/ViT-Model

This is a reimplementation of the Vision Transformer Model in Pytorch

Primary LanguagePythonMIT LicenseMIT

ViT-Model

A reimplementation of the ViT visual model based on the architecture of a transformer orginally designed for text-base tasks.

This is my implementation of the ViT Model for practicing Pytorch

Background

ViT is a computer vision model that is built on the attention mechanism and the well-known architecture of Transformer to ensure the use of contextual information (including the position of each frame and the labels granted for the image in this case for us).

The following is the research paper: Research Paper

The official Jax repository is here.

A tensorflow2 translation also exists here, created by research scientist Junho Kim! 🙏

Structure of Source

.
├── ViT.py
├── __pycache__
│   ├── ViT.cpython-310.pyc
│   ├── data_setup.cpython-310.pyc
│   ├── data_setup.cpython-38.pyc
│   ├── engine.cpython-310.pyc
│   ├── engine.cpython-38.pyc
│   ├── helper_functions.cpython-310.pyc
│   ├── helper_functions.cpython-38.pyc
│   ├── main.cpython-310.pyc
│   ├── mlp.cpython-310.pyc
│   ├── msa.cpython-310.pyc
│   ├── patch_embedding.cpython-310.pyc
│   ├── path_embedding.cpython-310.pyc
│   └── transformer_encoder.cpython-310.pyc
├── data_setup.py
├── engine.py
├── helper_functions.py
├── main.py
├── mlp.py
├── msa.py
├── patch_embedding.py
├── train.py
└── transformer_encoder.py

Installation

$ git clone https://github.com/hkt456/ViT-Model.git
$ git cd ViT-Model

Usage

In order to get the overview of the structure of the Multihead Attention layer, Multi-layer Perceptron layer, Transformer Encoder, and the ViT model:

python3 source/main.py

For training and testing out the model, you can use data_setup for downloading the neccessary data and set up dataloaders:

from data_setup import *
get_data() # Automatically downloads a sample classification image datasets
create_dataloaders() # Returns a tuple of (train_dataloader, test_dataloader, class_names) where class_names is a list of the target classes.

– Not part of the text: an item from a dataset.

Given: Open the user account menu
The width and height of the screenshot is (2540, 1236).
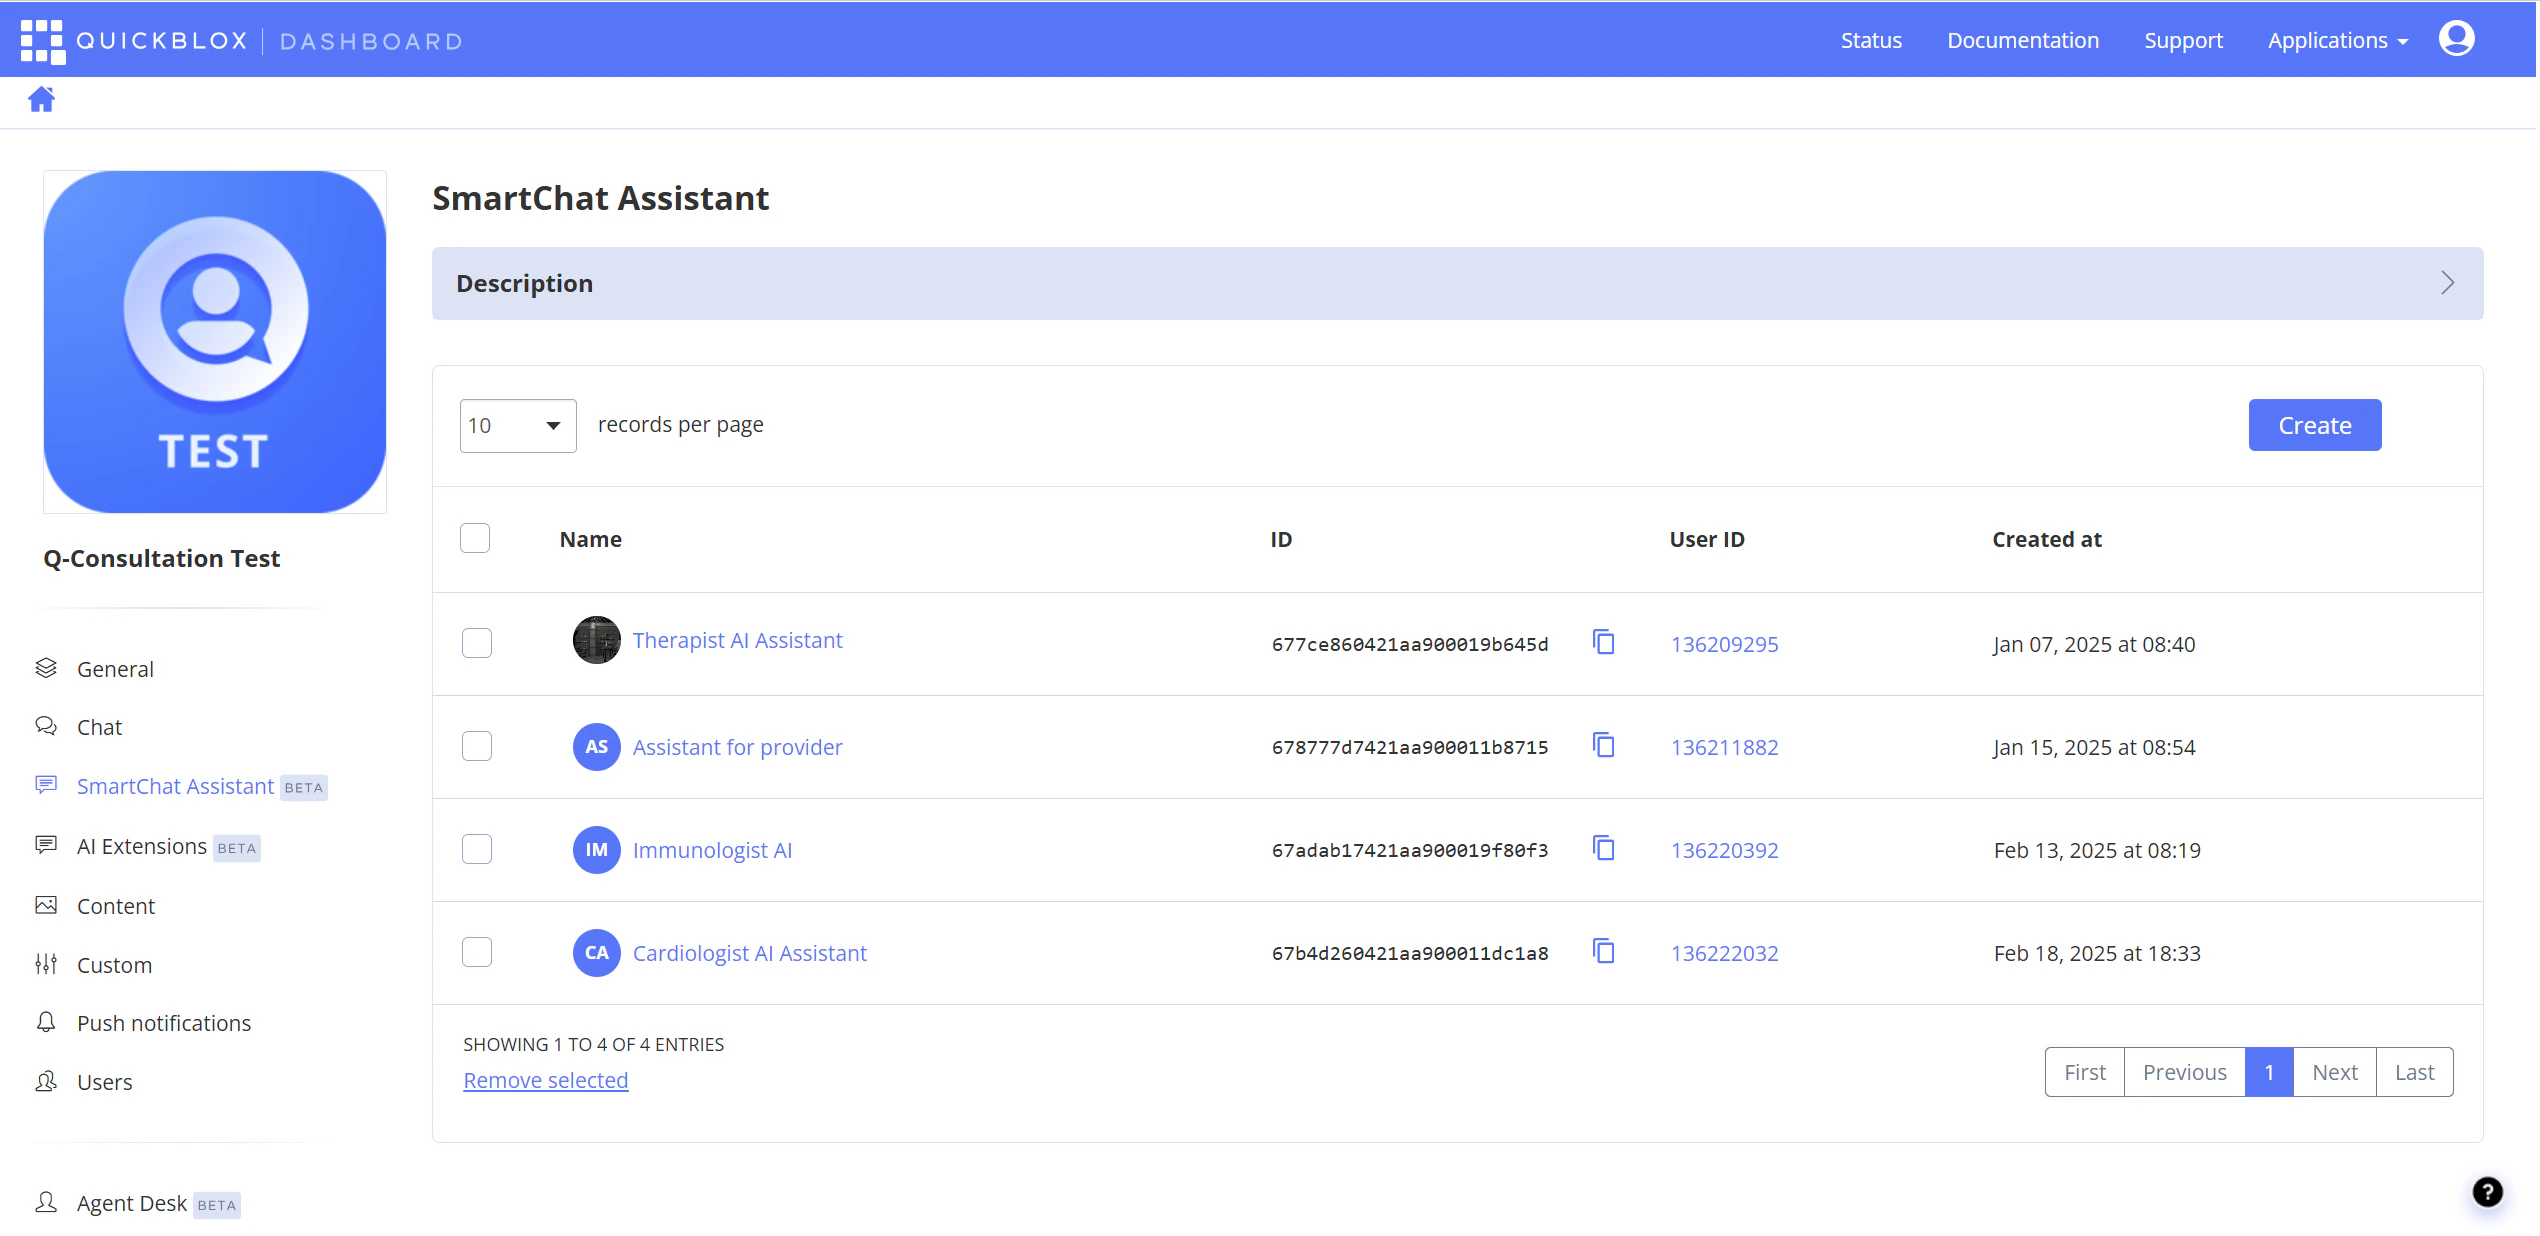Looking at the screenshot, I should (2457, 39).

Despite not having set up automatic training, there's already a template for training, testing, and evaluating the performance of the model:

from engine import *
train()
 """
    A dictionary of training and testing loss as well as training and
    testing accuracy metrics. Each metric has a value in a list for
    each epoch.
    In the form: {train_loss: [...],
                  train_acc: [...],
                  test_loss: [...],
                  test_acc: [...]}
    For example if training for epochs=2:
                 {train_loss: [2.0616, 1.0537],
                  train_acc: [0.3945, 0.3945],
                  test_loss: [1.2641, 1.5706],
                  test_acc: [0.3400, 0.2973]}
"""

There are also functions for illustrating accuravy, loss,... a lot of things. Feel free to check out helper_functions.py

Parameters

  1. img_size: int = 224

    Default value is set to 224, defining the dimensions of a 224x224 image to be processed

  2. in_channels: int = 3

    Default value is set to 3, defining the number of channels of the input to be passed into the patch_embedding layer (The patcher - Conv2D layer)

  3. patch_size: int = 16

    Default value is set to 16, defining the size of the patch to be later turned into embedding through the patch_embedding layer

  4. number_transformer_blocks: int = 12

    Default value is set to 12 to replicate the number of transformer blocks reported to be used in the architecture in the research paper

  5. embedding_dim: int = 768

    Default value is set to 768, defining the dimension of the embedding matrix used throughout different layers

  6. mlp_size: int = 3072

    Default value is set to 3072, defining the out_features for the nn.Linear layers inside the MLP layer

  7. num_heads: int = 12

    Default value is set to 12, defining the number of MultiheadAttention blocks for each MSA layer

  8. attn_dropout: float = 0

    Default value is set to 0 like in the paper, defining the dropout parameter for MultiheadAttention

  9. mlp_dropout: float = 0.1

    Default value is set to 0.1 like in the paper, defining the dropout parameter for MLPBlock

  10. embedding_dropout: float = 0.1

    Default value is set to 0.1 like in the paper to randomly drop embeddings

  11. num_classes: int = 1000

    Default value is set to 1000, defining the number of classes to classify

License

This project is licensed under the MIT License.